- AIM -
In the beta decay discussion, set down word for word the passage that starts at "The labels are" and ends after "²⁰⁵Tl⁸¹⁺, ¹⁶⁰Gd⁶⁴⁺, ...".

- EXTRACT TO READ -

++++++++++++++++++++

Yes, I believe it should. I don't know jack about either topic, but I was just reading about that section on Alpha decay and then immediately came here looking for a similar section on Beta decay :) CSJordan (talk) 21:32, 6 August 2015 (UTC)[reply]

I am pretty sure that in the diagram accompanying the paragraph 'Nuclear Transmutation' the labels for Beta+ and Beta- decay types should be swapped. Positron emission transmutes a proton to a neutron to increase a nucleus' stability and this makes sense only for the isotopes to the left of the stable nuclei. — Preceding unsigned comment added by Reinhard Neuwirth (talk • contribs) 10:18, 24 October 2013 (UTC)[reply]

The labels are consistent with the choice of axes. Positron emission occurs for isotopes with less neutrons than the stable isotopes of the same element. Since the number of neutrons is the vertical axis, the positron emitters are below the stable isotopes in the diagram.

It is true that some sources show diagrams with the number of neutrons as the horizontal axis, in which case the positron emitters are on the left as you say. Dirac66 (talk) 11:40, 24 October 2013 (UTC)[reply]

From here:

• Greatly accelerated decay: ¹⁸⁷Re⁷⁵⁺, ...
• Stable nuclei becoming unstable when fully ionized: ¹⁶³Dy⁶⁶⁺, ²⁰⁵Tl⁸¹⁺, ¹⁶⁰Gd⁶⁴⁺, ...

Double sharp (talk) 15:26, 21 July 2014 (UTC)[reply]

"For fully ionized atoms (bare nuclei), it is possible in likewise manner for electrons to fail to escape the atom, and to be emitted from the nucleus into low-lying atomic bound states (orbitals). This can not occur for neutral atoms whose low-lying bound states are already filled by electrons."

Then what about the beta decay of tritium, which is very low-energy, as there's free space in the 1s shell? Double sharp (talk) 03:08, 29 September 2015 (UTC)[reply]

Well, it's not really low energy since the 1s level of the hydrogen atom is higher than the 1s level of all other atoms. However the source articles are really referring to the neutral atoms of the same elements as the fully ionized states in which bound-state beta decay has been observed, such as Dy and Re. So I will reword the sentence slightly to "This can not occur for neutral atoms with low-lying bound states which are already filled by electrons." This means that the argument given does not apply to a neutral atoms such as T with unfilled low-lying bound states. Not that bound-state beta decay has been observed in T anyway. Dirac66 (talk) 00:57, 30 September 2015 (UTC)[reply]

I've been working on several particle physics articles (e.g., neutron, neutron magnetic moment, discovery of the neutron) and would like to suggest a reorganization of this article. I suggest the starting section be a "Description" where much of the lead would be moved. Then the 2nd section on "Discovery", followed by the remainder of the article. (To some extent I advocate this basic form for all the particle physics articles, when it makes sense.) The lead can then be developed to describe beta decay and the article contents more broadly and generally.

++++++++++++++++++++

- DATA SEGMENT -
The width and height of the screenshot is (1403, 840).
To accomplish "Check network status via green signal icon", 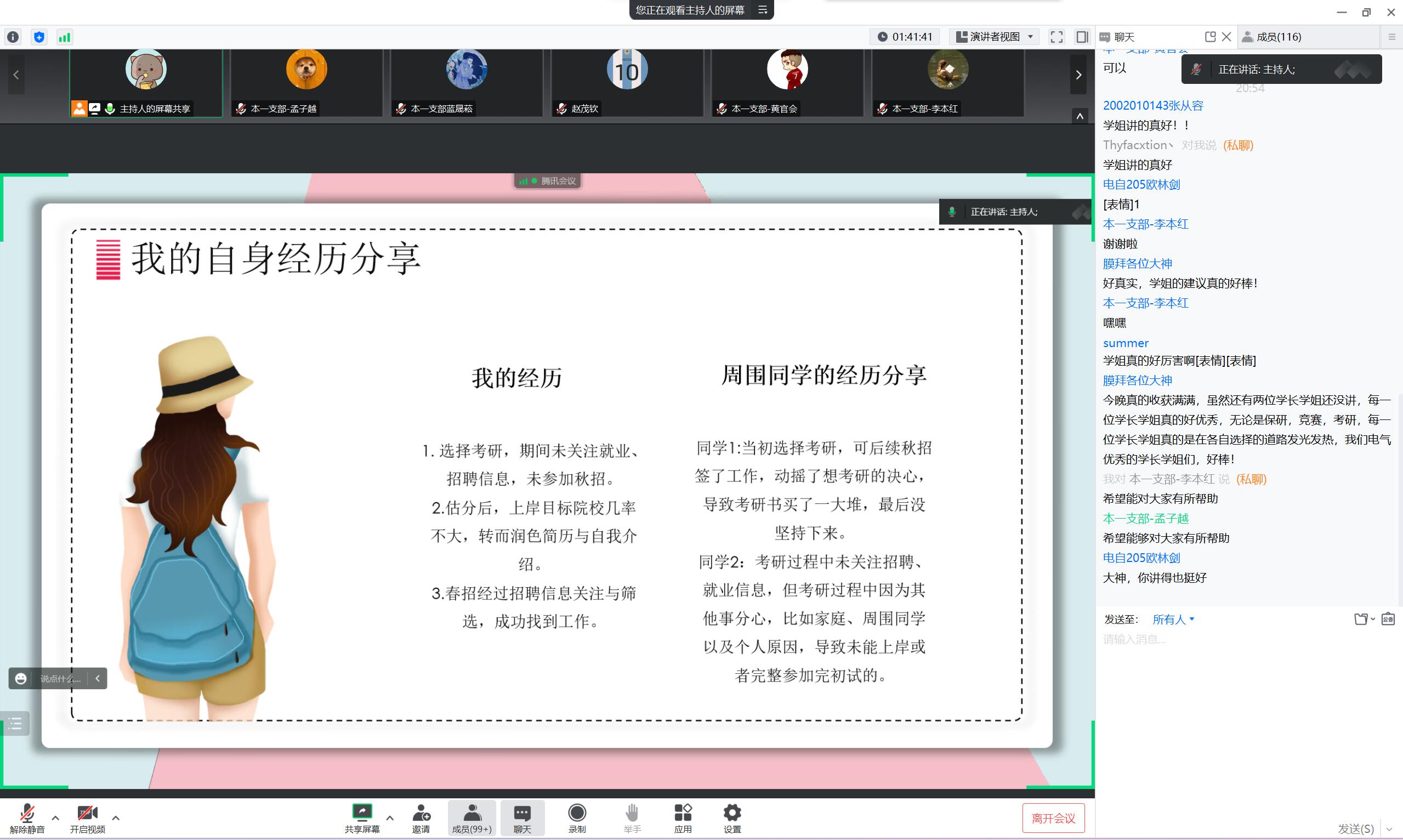I will point(64,37).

++++++++++++++++++++

- SOLUTION -
The labels are consistent with the choice of axes. Positron emission occurs for isotopes with less neutrons than the stable isotopes of the same element. Since the number of neutrons is the vertical axis, the positron emitters are below the stable isotopes in the diagram.

It is true that some sources show diagrams with the number of neutrons as the horizontal axis, in which case the positron emitters are on the left as you say. Dirac66 (talk) 11:40, 24 October 2013 (UTC)[reply]

From here:

• Greatly accelerated decay: ¹⁸⁷Re⁷⁵⁺, ...
• Stable nuclei becoming unstable when fully ionized: ¹⁶³Dy⁶⁶⁺, ²⁰⁵Tl⁸¹⁺, ¹⁶⁰Gd⁶⁴⁺, ...